>> BEGIN Extract

I have implemented PARLANSE, a language under MS Windows that uses cactus stacks to implement parallel programs. The stack chunks are allocated on a per-function basis and are just the right size to handle local variables, expression temp pushes/pops, and calls to libraries (including stack space for the library routines to work in). Such stack frames can be as small as 32 bytes in practice and often are.
This all works great unless the code does something stupid and causes a hardware trap... at which point Windows appears to insist on pushing the entire x86 machine context "on the stack". This is some 500+ bytes if you include the FP/MMX/etc. registers, which it does. Naturally, a 500 byte push on a 32 byte stack smashes things it should not. (The hardware pushes a few words on a trap, but not the entire context).
[EDIT 11/27/2012: See this for measured details on the rediculous amount of stack Windows actually pushes]
Can I get Windows to store the exception context block someplace else (e.g., to a location specific to a thread)? Then the software could take the exception hit on the thread and process it without overflowing my small stack frames.

>> END Extract

Carry on the forum post about Windows pushing the full exception context onto small cactus-stack frames, starting right after its last sentence.

>> BEGIN Data excerpt

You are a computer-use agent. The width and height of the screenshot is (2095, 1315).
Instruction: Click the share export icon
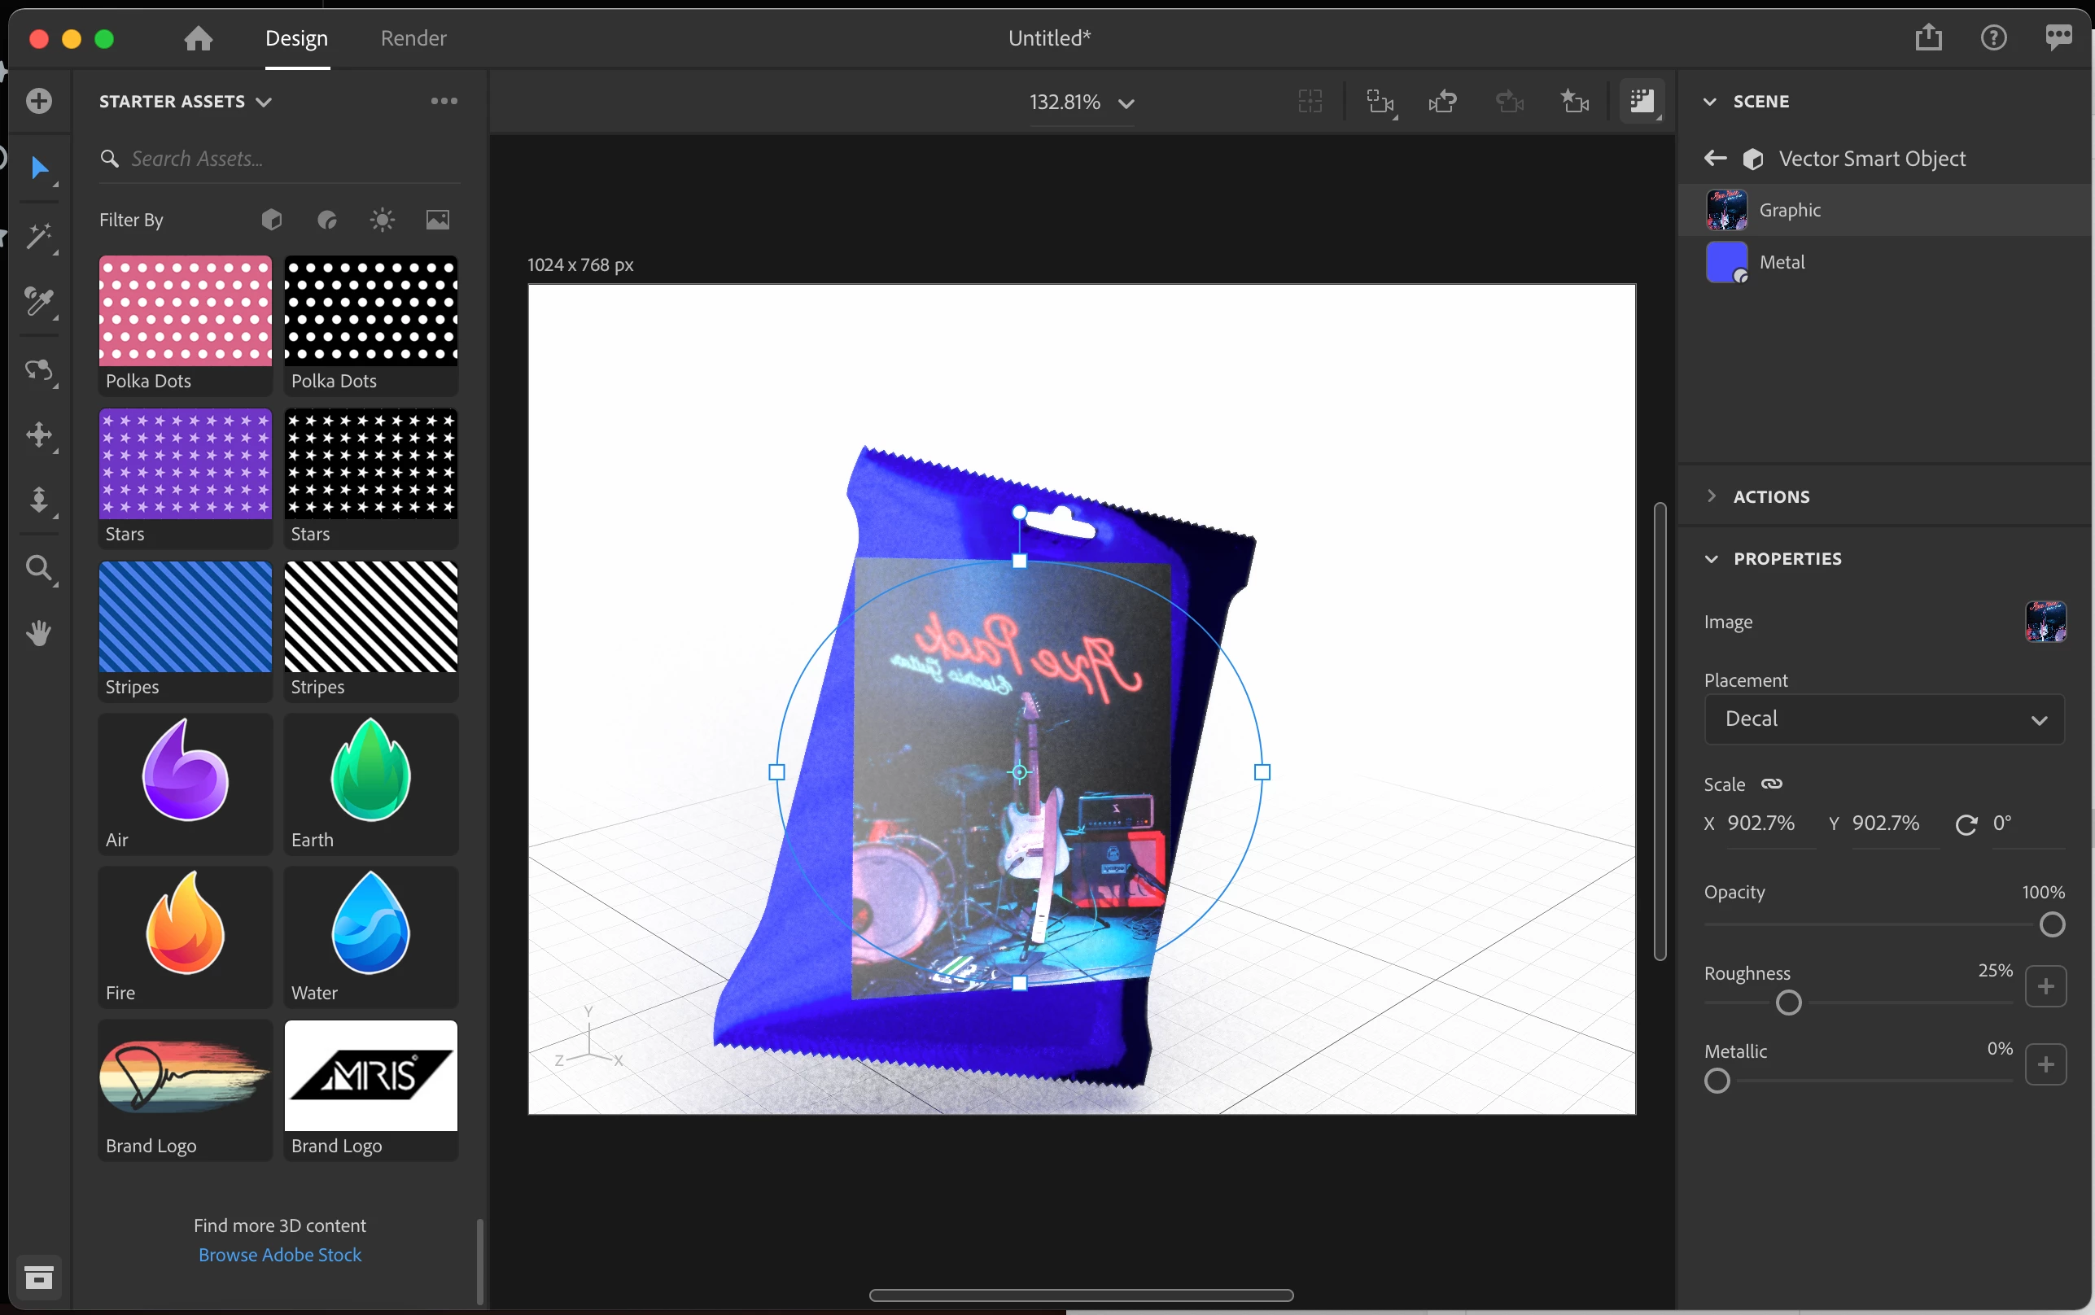[x=1928, y=37]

>> END Data excerpt

### Response
I don't think this is possible, but I thought I'd ask a much larger audience. Is there an OS standard call/interface that can cause this to happen?
It would be trivial to do in the OS, if I could con MS into letting my process optionally define a context storage location, "contextp", which is initialized to enable the current legacy behavior by default. Then replacing the interrrupt/trap vector codee:
hardwareint: push context
mov contextp, esp
... with ...
hardwareint: mov <somereg> contextp
test <somereg>
jnz $2
push context
mov contextp, esp
jmp $1
$2: store context @ somereg
$1: equ *
with the obvious changes required to save somereg, etc.
[What I do now is: check the generated code for each function. If it has a chance of generating a trap (e.g., divide by zero), or we are debugging (possible bad pointer deref, etc.), add enough space to the stack frame for the FP context. Stack frames now end up being ~~ 500-1000 bytes in size, programs can't recurse as far, which is sometimes a real problem for the applicaitons we are writing. So we have a workable solution, but it complicates debugging]
EDIT Aug 25: I've managed to get this story to a Microsoft internal engineer who has the authority apparantly to find out who in MS might actually care. There might be faint hope for a solution.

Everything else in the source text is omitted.